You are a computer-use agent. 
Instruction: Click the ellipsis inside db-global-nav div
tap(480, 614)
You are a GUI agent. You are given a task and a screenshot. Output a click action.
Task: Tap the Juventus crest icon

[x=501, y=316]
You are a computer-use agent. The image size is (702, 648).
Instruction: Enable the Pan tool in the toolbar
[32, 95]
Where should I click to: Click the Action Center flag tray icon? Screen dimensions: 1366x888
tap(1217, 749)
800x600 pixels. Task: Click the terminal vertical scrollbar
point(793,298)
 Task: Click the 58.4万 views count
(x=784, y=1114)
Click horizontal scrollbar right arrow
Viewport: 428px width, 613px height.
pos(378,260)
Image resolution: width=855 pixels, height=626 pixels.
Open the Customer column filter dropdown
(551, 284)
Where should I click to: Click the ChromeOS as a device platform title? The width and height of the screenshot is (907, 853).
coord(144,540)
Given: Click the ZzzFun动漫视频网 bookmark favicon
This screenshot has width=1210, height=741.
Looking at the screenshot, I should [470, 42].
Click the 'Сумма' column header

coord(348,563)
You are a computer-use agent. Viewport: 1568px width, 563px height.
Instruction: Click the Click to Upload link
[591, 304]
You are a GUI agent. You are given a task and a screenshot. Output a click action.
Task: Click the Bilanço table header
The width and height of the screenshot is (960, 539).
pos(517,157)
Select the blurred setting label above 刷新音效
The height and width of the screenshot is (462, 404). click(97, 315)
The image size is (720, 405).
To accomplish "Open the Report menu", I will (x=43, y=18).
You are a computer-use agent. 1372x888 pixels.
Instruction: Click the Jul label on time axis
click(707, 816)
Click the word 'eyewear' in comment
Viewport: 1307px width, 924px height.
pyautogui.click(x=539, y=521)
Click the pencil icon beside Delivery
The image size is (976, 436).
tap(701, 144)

========================================================================

Repeat the data. Every word must match.

You are a computer-use agent. 
Instruction: Click the ellipsis inside db-global-nav div
tap(480, 614)
You are a GUI agent. You are given a task and a screenshot. Output a click action.
Task: Tap the Juventus crest icon

[x=501, y=316]
You are a computer-use agent. The image size is (702, 648).
Instruction: Enable the Pan tool in the toolbar
[32, 95]
Where should I click to: Click the Action Center flag tray icon? Screen dimensions: 1366x888
tap(1217, 749)
800x600 pixels. Task: Click the terminal vertical scrollbar
point(793,298)
 Task: Click the 58.4万 views count
(x=784, y=1114)
Click horizontal scrollbar right arrow
Viewport: 428px width, 613px height.
pos(378,260)
Image resolution: width=855 pixels, height=626 pixels.
Open the Customer column filter dropdown
(551, 284)
Where should I click to: Click the ChromeOS as a device platform title? The width and height of the screenshot is (907, 853).
coord(144,540)
Given: Click the ZzzFun动漫视频网 bookmark favicon
This screenshot has width=1210, height=741.
Looking at the screenshot, I should [470, 42].
Click the 'Сумма' column header

coord(348,563)
You are a computer-use agent. Viewport: 1568px width, 563px height.
Instruction: Click the Click to Upload link
[591, 304]
You are a GUI agent. You are given a task and a screenshot. Output a click action.
Task: Click the Bilanço table header
The width and height of the screenshot is (960, 539).
pos(517,157)
Select the blurred setting label above 刷新音效
The height and width of the screenshot is (462, 404). click(97, 315)
The image size is (720, 405).
To accomplish "Open the Report menu", I will (x=43, y=18).
You are a computer-use agent. 1372x888 pixels.
Instruction: Click the Jul label on time axis
click(707, 816)
Click the word 'eyewear' in comment
Viewport: 1307px width, 924px height.
pyautogui.click(x=539, y=521)
Click the pencil icon beside Delivery
The image size is (976, 436).
tap(701, 144)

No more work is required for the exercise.